Sudah berhari-hari, tak pernah sekalipun Ibu mertuaku menginjakkan kakinya di kontrakan minimalis ku, jika ku ajak bicara pun selalu seperti menghindar. Seringnya Putri yang berkunjung untuk sekedar bermain dengan Alea, atau mengirimkan masakan yang dibuat Ibu mertuaku.

Jarak antara rumah mertua dan kontrakan hanya sekitar 200 meter. Sebaliknya, tak jarang aku pun selalu mengunjungi mertuaku, mambawa masakan yang sengaja ku buat atau sekedar membawa camilan kesukaan penghuni rumah mertuaku yang sengaja ku beli.

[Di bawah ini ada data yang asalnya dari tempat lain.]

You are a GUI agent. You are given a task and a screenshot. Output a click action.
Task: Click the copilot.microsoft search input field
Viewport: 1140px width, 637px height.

Hari ini akan di adakan acaran aqiqah untuk Alea yang di selenggarakan di rumah Papa. Segala sesuatunya termasuk dua ekor kambing sudah Papa dan Mama persiapkan. Acara turut mengundang 200 orang anak yatim, tetangga dan keluarga besar kedua belah pihak.

"Mah, makasih ya udah mau siapin ini semua untuk Alea," Kupeluk sosok wanita cantik yang telah melahirkan ku ke dunia ini.

"Sama-sama sayang, semoga Alea menjadi anak sholehah, berbakti sama orang tua ya Nak, pokoknya do'a terbaik untuk cucu Mama," ucapnya seraya mengecup kening Alea.

Acara pun berakhir sesuai yang diharapkan. Aku, Alea dan Mas Aldi berencana menginap semalam karena hari sudah mulai gelap. Keluarga Ibu mertuaku pun pamit.

Karena acara tadi membuatku agak tak menghiraukan Mas Aldi, aku tak tau ternyata seharian ini dia lebih banyak diam. Kulihat dia tengah berbaring menemani Alea.

"Mas, makan dulu yuk.. dari siang tadi kamu belum makan loh," Ucapku sambil memegang pundak suamiku.

Sebenarnya bukan hanya Mas Aldi yang belum mengisi perut sedari siang, kami semua pun sama.

"Mas gak lapar, kamu aja." Jawabnya datar.

"Lho, ayo Mas, mumpung Alea masih pules, kita makan sama-sama. Apa mau Nisa ambilkan aja,?"

"Udah sana kamu aja. Mas mau disini. Lagian Mas gak ada gunanya juga disini. Anggap aja Mas gak ada." Ucapnya lagi dengan raut wajah seperti menahan kesal.

"Mas kenapa ? Apa Nisa ada salah sama Mas ?, Maaf kalau hari ini Nisa sibuk gak perhatiin Mas disini, Mas kan tau sendiri ini acara Alea, jadi Nisa sibuk kesana kemari, tak mungkin juga hanya mengandalkan Mama dan Papa," Dengan lembut ku pegang lengan kekarnya.

"Sudah, lupakan saja. Mas tau semua biaya acara ini Mama Papamu yang tanggung. Mas memang gak becus jadi Ayah dan Suami." Seketika tanganku ditepisnya dengan kasar dan berbaring memunggungi ku.

"Gak gitu juga Mas, kan dari awal Nisa udah bilang, semua ini biar Papa Mamaku yang urus. Lagian kan kita belum punya tabungan Mas, uang gaji dari kamu hanya cukup untuk kebutuhan kita sehari-hari."

"Memang kamu nya aja yang boros. Gak bisa manage uang. Gaji segitu harusnya masih ada sisa untuk nabung. Coba kalau ibu yang simpan gajiku. Pasti tabunganku sudah banyak." Ucapnya masih terus memunggungi ku.

Gaji sebesar 2 juta satu bulan bagiku hanya cukup untuk makan dan kebutuhan kami sehari-hari. Itupun diluar diapers Alea, sebab Mama rutin setiap bulan membelikan Alea stok diapers. Apa iya aku begitu boros.

"Mas, kalau kamu ingin gaji kamu dipegang ibumu, gak usah kamu punya anak istri. Berlindung aja diketek ibumu."

Kesal, itu yang ku rasakan sekarang. Bisa-bisanya Mas Aldi bilang seperti itu. Apa dia amnesia jika sekarang ada kami di hidupnya.

"Sudah. Mas mau pulang aja. Disinipun tak dihargai," dia pun beranjak dari tempat tidur, melenggang keluar tanpa berpamitan.

"Loh Msa, mau kemana Mas..."

Brakk...

Pintu ditutup dengan sangat keras membuat Alea terbangun dan menangis.